→ Task
Every line from the one that contains "1200x860 pixels. How" to the end of the records must be restated word for word. No other line belongs in the answer.

→ Provided information
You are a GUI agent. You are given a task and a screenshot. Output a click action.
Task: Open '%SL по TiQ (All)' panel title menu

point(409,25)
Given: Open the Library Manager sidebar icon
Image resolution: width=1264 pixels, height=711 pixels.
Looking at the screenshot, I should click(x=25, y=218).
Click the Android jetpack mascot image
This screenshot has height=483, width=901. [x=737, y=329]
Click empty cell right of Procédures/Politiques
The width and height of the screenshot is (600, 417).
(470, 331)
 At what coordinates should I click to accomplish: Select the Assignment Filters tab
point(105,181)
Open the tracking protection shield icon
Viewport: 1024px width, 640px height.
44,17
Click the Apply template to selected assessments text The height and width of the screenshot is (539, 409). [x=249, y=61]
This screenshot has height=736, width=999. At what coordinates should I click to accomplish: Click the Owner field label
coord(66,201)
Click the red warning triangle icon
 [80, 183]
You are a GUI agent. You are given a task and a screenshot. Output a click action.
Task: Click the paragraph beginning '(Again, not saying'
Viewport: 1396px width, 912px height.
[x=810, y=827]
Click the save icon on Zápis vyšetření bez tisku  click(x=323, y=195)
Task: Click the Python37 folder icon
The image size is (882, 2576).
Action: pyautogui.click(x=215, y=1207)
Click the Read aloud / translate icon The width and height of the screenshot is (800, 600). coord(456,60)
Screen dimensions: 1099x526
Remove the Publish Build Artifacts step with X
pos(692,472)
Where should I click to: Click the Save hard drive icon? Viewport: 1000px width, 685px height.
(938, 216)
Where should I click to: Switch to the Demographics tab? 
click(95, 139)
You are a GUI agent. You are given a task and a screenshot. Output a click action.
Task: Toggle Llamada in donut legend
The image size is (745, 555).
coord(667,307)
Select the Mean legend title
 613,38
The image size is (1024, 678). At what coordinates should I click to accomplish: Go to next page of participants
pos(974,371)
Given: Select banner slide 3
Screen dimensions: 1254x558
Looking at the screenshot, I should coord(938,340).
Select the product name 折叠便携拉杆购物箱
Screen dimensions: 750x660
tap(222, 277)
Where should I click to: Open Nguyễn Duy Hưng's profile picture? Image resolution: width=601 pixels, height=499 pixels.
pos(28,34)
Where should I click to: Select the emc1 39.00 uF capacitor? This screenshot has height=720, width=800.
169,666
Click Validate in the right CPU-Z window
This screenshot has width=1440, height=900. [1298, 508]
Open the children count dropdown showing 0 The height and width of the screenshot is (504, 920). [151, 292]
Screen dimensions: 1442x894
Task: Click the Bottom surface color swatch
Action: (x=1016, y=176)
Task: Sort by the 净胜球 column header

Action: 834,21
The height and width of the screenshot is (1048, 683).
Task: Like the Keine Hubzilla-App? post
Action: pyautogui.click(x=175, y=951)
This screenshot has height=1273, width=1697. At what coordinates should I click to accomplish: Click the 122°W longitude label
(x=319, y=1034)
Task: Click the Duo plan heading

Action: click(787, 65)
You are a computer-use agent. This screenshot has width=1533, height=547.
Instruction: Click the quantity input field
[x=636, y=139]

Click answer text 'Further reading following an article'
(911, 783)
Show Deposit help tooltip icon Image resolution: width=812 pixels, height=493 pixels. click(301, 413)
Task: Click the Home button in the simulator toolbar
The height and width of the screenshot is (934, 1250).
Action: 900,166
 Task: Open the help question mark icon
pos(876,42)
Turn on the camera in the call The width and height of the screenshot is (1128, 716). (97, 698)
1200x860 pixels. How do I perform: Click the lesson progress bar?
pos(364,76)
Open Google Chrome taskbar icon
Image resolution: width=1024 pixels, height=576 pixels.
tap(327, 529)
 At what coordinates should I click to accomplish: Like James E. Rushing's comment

→ Answer area
1200x860 pixels. How do I perform: Click the lesson progress bar?
pos(364,76)
Open Google Chrome taskbar icon
Image resolution: width=1024 pixels, height=576 pixels.
tap(327, 529)
 At what coordinates should I click to accomplish: Like James E. Rushing's comment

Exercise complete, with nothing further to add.